От их романа остались воспоминания Ахматовой, несколько рисунков (по большей части они пропали, но кое-где, например, в музее Руана, кое-что можно найти) и стихотворение:
Мне с тобою пьяным весело -
Смысла нет в твоих рассказах.
Осень ранняя развесила
Флаги желтые на вязах.
С другими женщинами все было менее романтично. Например, английскую поэтессу и писательницу Беатрис Хастингс Модильяни однажды выбросил из окна, а она во время одной особенно бурной ссоры попыталась откусить ему гениталии. Ну, по крайней мере, такие сплетни ходили на Монпарнасе. Это был роман необыкновенно бурный, с воплями «Помогите, убивают!», поражавший воображение свидетелей типа Ильи Эренбурга. По его словам, однажды, когда очередной скандал только назревал, Беатрис смогла утихомирить Модильяни словами «Не забывайте, что вы — аристократ, а ваша мать — светская дама». Модильяни вроде бы успокоился, но потом подошел к стене и начал методично голыми пальцами выковыривать из нее кирпич, обламывая себе ногти и оставляя на штукатурке кровавый след. Эренбургу стало настолько не по себе, что он откланялся и ушел.
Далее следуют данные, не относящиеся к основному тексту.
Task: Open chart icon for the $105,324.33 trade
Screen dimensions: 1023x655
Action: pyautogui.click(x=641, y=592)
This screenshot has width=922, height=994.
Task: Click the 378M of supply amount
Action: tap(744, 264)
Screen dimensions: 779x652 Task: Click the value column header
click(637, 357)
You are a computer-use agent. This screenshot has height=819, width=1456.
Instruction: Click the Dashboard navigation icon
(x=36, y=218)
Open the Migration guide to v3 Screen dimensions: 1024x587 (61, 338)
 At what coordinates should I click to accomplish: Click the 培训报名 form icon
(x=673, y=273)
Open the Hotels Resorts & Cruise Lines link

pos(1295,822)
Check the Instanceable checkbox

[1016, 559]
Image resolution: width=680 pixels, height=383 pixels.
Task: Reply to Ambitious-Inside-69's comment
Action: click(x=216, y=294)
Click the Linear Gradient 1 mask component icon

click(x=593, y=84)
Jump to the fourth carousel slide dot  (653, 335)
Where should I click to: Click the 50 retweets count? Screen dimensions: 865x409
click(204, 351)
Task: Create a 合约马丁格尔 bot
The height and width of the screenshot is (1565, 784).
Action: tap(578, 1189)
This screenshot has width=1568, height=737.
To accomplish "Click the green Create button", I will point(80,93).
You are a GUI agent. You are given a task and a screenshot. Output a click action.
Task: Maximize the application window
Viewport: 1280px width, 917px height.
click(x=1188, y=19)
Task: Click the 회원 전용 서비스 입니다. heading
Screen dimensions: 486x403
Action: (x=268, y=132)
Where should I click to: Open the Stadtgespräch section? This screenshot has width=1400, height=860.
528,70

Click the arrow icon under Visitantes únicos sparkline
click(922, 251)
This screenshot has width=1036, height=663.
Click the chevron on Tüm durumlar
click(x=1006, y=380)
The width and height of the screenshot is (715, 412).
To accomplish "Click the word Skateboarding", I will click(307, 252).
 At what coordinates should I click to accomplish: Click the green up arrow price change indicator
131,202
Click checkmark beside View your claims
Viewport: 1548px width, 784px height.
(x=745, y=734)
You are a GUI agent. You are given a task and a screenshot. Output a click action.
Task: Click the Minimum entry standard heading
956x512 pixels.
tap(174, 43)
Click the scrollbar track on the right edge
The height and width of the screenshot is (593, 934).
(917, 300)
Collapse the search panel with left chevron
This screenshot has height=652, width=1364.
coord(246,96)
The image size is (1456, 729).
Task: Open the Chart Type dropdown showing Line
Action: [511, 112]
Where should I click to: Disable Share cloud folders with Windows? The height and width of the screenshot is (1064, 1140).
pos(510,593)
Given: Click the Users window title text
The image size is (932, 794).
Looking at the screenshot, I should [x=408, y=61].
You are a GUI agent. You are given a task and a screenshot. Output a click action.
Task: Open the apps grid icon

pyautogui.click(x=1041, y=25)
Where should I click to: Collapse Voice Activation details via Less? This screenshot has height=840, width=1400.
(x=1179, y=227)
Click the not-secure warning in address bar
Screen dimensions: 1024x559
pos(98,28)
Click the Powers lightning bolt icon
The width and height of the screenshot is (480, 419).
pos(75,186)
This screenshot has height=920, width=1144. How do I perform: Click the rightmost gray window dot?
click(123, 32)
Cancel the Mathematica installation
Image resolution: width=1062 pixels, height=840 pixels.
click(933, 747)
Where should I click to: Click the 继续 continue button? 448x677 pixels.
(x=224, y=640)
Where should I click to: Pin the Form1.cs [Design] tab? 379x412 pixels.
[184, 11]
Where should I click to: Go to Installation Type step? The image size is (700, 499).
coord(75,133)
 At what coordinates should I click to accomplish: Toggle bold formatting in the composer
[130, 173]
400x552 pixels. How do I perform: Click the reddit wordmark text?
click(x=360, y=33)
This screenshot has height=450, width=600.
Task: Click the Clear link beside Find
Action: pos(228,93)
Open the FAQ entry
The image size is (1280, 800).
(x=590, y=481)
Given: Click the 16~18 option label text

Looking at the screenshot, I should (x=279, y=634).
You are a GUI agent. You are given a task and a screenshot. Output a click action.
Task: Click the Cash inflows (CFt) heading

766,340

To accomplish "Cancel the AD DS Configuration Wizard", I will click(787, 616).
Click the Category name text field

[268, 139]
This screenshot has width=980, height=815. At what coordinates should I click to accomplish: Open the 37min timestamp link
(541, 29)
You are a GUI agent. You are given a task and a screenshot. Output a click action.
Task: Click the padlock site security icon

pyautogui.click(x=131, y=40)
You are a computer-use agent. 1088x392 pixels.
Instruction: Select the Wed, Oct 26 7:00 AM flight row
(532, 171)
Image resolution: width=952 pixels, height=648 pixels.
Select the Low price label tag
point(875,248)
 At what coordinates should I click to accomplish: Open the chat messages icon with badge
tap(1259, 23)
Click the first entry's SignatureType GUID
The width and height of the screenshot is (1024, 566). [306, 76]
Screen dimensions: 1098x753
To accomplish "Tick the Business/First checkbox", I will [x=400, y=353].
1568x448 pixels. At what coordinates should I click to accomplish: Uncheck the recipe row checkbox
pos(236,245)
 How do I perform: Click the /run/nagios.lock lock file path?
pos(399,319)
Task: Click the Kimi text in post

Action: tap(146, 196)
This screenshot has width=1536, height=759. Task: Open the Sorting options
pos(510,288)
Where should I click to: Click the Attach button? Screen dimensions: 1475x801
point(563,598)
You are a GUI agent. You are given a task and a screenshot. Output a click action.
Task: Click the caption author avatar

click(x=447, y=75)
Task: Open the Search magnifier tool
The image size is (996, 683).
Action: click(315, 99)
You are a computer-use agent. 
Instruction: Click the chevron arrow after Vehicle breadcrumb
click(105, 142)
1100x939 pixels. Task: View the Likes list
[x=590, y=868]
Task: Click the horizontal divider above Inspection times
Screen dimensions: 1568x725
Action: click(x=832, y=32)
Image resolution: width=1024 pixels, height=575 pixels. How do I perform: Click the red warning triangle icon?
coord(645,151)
Когда же мучительный роман с Беатрисой закончился, в жизнь Модильяни вошла Жанна Эбютерн. Этот роман был не скандальным, но очень печальным. Жанна была на 14 лет моложе художника, и влюбилась в него как кошка. Она родила ему дочь, потом они чуть не поженились, но родители Жанны оказались резко против: во-первых, избранник дочери из иудеев (а сами они — ревностные католики), во-вторых и в главных — у него репутация наркомана и пропойцы. Не очень понятно, как развивались бы эти отношения, если бы свое слово не сказал туберкулез: болезнь резко обострилась, началось воспаление мозга, и в 35 лет Амедео Модильяни, непризнанный гений французской живописи, умер. А Жанна, находившаяся на восьмом месяце беременности, в припадке отчаяния убила и себя, и еще не родившегося ребенка. Похоронят любовников в конце концов в одной могиле на Пер-Лашез; рядом с именем Модильяни будет написано «Смерть настигла его в преддверии славы», рядом с именем Жанны - «Верная спутница Амедео Модильяни, принесшая ему в жертву свою жизнь».
Славы действительно оставалось ждать недолго. Красоту бесконечных женских портретов, выполненных Модильяни, наконец начали ценить знатоки, несколько десятилетий спустя художник и вовсе «ушел в народ» (достаточно сказать, что портрет его работы висит дома на стене у Людмилы Прокофьевны из «Служебного романа»). Сейчас он один из самых дорогих художников и скульпторов в мире: его «Обнаженная на кушетке» в 2015 году была продана на аукционе за 170 миллионов долларов. Естественно, легенда о проклятом художнике, который похабничал и скандалил для того, чтобы ярче гореть, прилагается ко всем его картинам. Она правда печальная. И правда очень красивая.